Nuestro Señor Jesucristo enseña que hay que santificar las fiestas, y Él mismo instituyó la Santa Misa para santificarnos. Y, sin embargo, muchos dicen que no ir a Misa no tiene importancia y que eso no ofende a Dios.

¿A quién creemos, a Dios o a los hombres sin fe y sin amor de Dios?
¿A quién creemos, a Dios y a su Santa Iglesia, o a lo que dicen falsos teólogos, medios de comunicación enemigos de la Iglesia y del catolicismo, escritores impíos, o políticos liberales, marxistas y anticristianos? ¿A quién hemos de creer?

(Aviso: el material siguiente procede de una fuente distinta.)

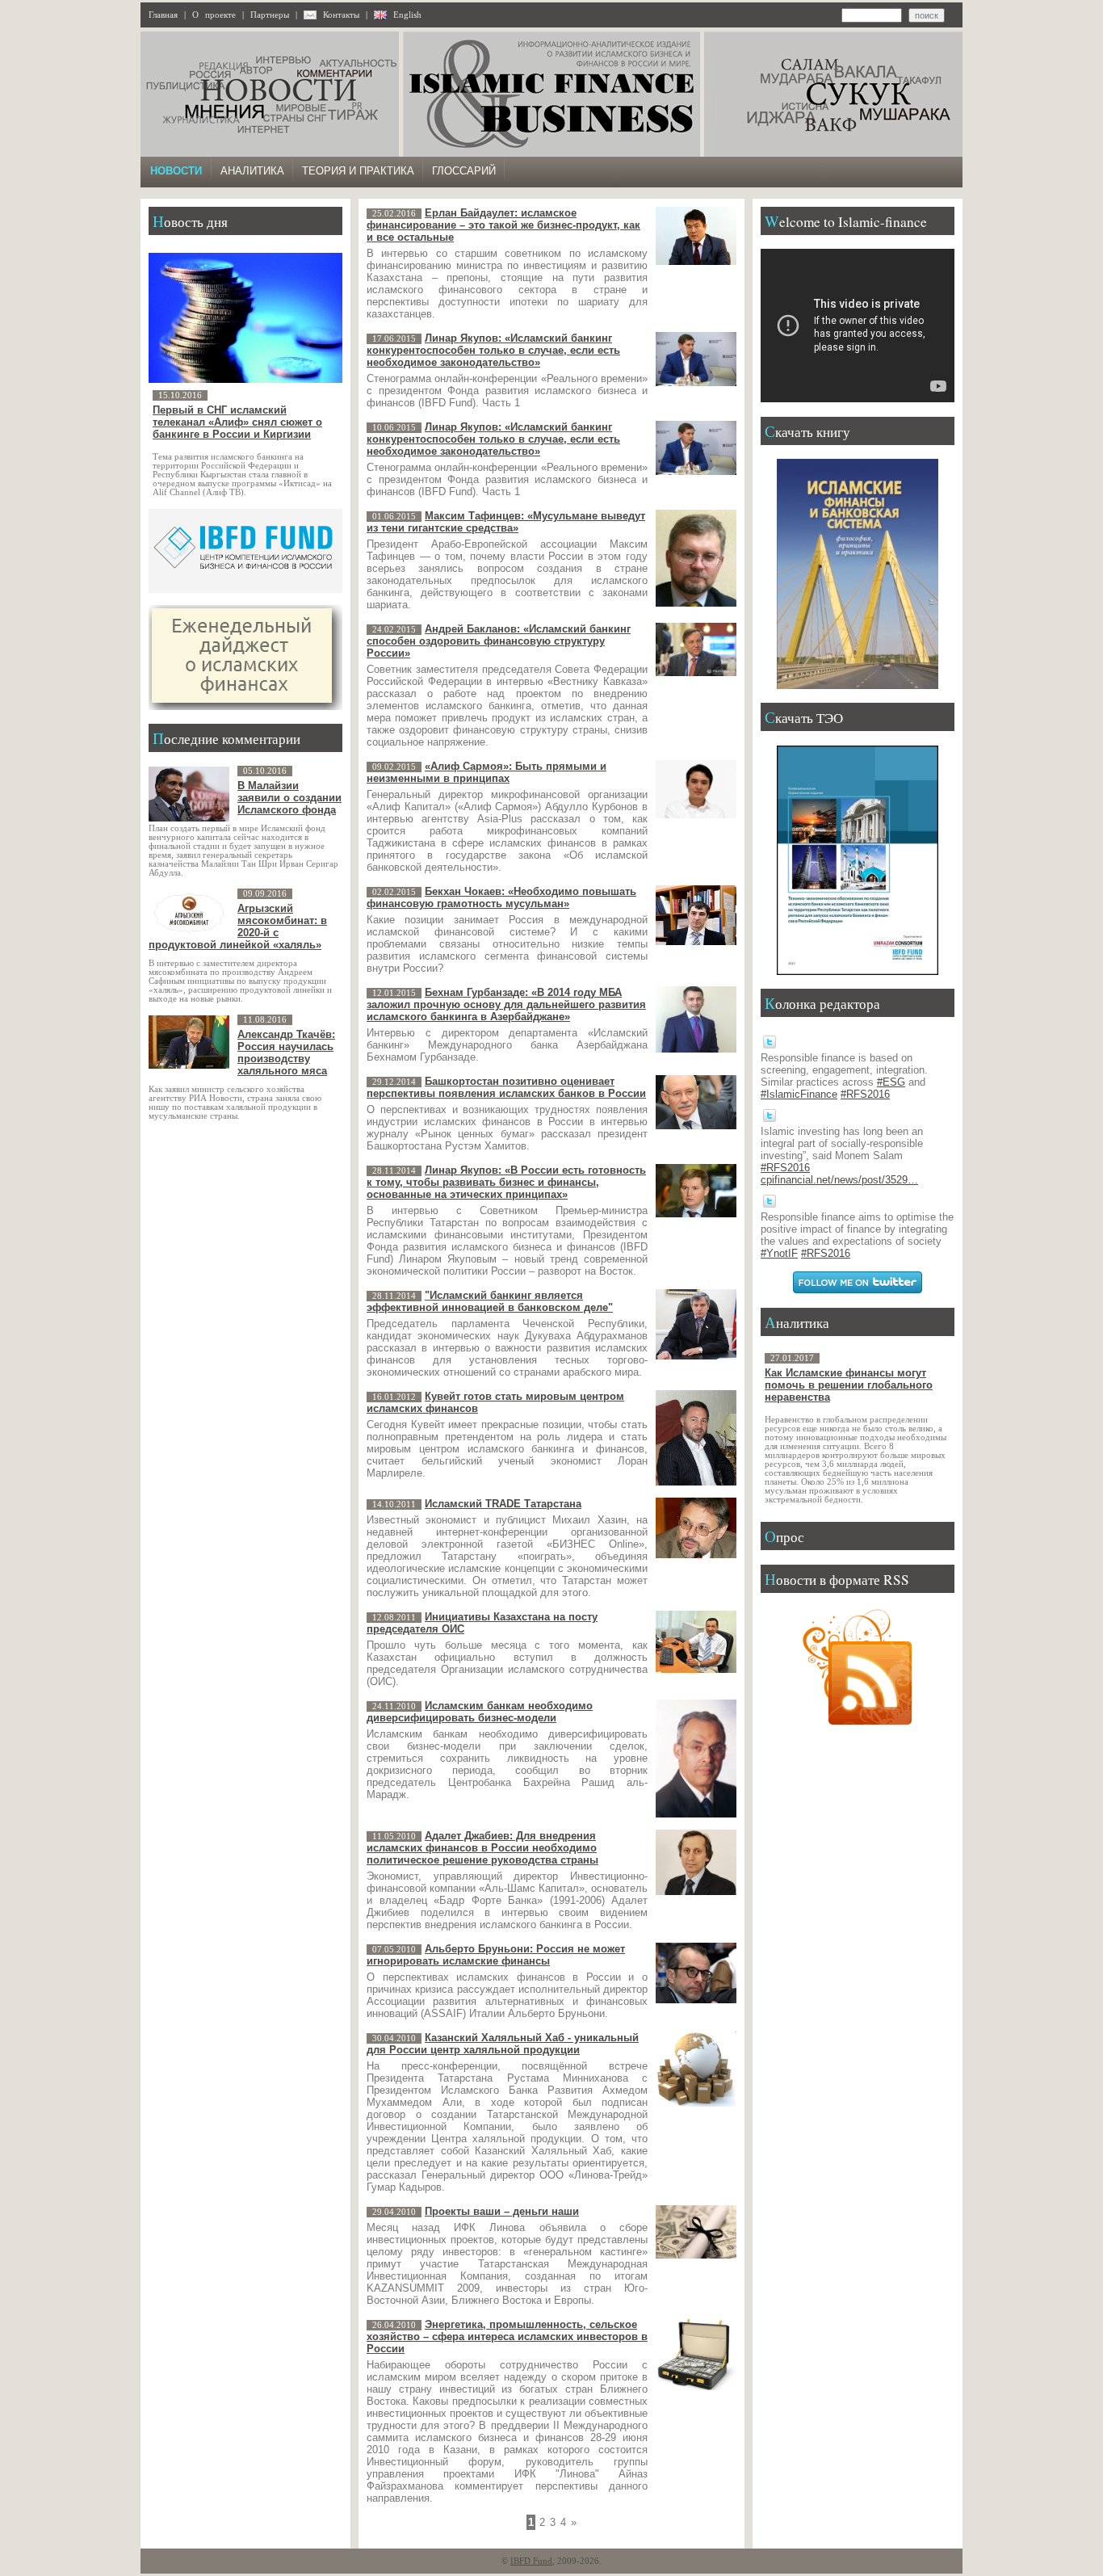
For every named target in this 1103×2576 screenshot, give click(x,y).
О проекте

Si no queremos vivir desorientados y si no queremos llevar una vida desordenada, a la fuerza hemos de creer a Dios, a Nuestro Señor Jesucristo, a su Santa Iglesia. De lo contrario la riada del mundo y de la increencia nos arrastrará hacia nuestra propia perdición. Y esto es así. Es así porque así lo enseña Dios y Dios ni se equivoca, ni nos engaña. Ahora bien, si queremos creer a los otros sufriremos las consecuencias de todo ello.

3. Vivir orientados hacia Dios, continuaba diciéndonos el Santo Padre, significa “observar
religiosamente sus leyes”.
Efectivamente, donde no hay ley entra el desorden y todo se convierte en un caos. Imaginémonos, lo que tristemente hoy ya no es tan difícil, una ciudad o un país sin ley, o con leyes que la gente no cumple. Eso acaba siendo una barbarie, una selva. Las leyes justas garantizan el orden y la paz.

¿Dónde se recoge la ley? En los 10 Mandamientos, en los Mandamientos de la Santa Madre Iglesia, en las Bienaventuranzas, en las obras de misericordia. En definitiva, la ley de Dios, tal y como nos enseña Nuestro Señor Jesucristo, se resume en el amor a
Dios sobre todas las cosas y en el amor al prójimo como a uno mismo. No podemos decir que amamos a Dios y al prójimo si despreciamos su Santa ley. La ley de Dios no es una carga pesada para amargarnos la vida, todo lo contrario, son como señales que nos indican el camino de la verdadera felicidad, de la paz y de la armonía con Dios, con los demás y con nosotros mismos.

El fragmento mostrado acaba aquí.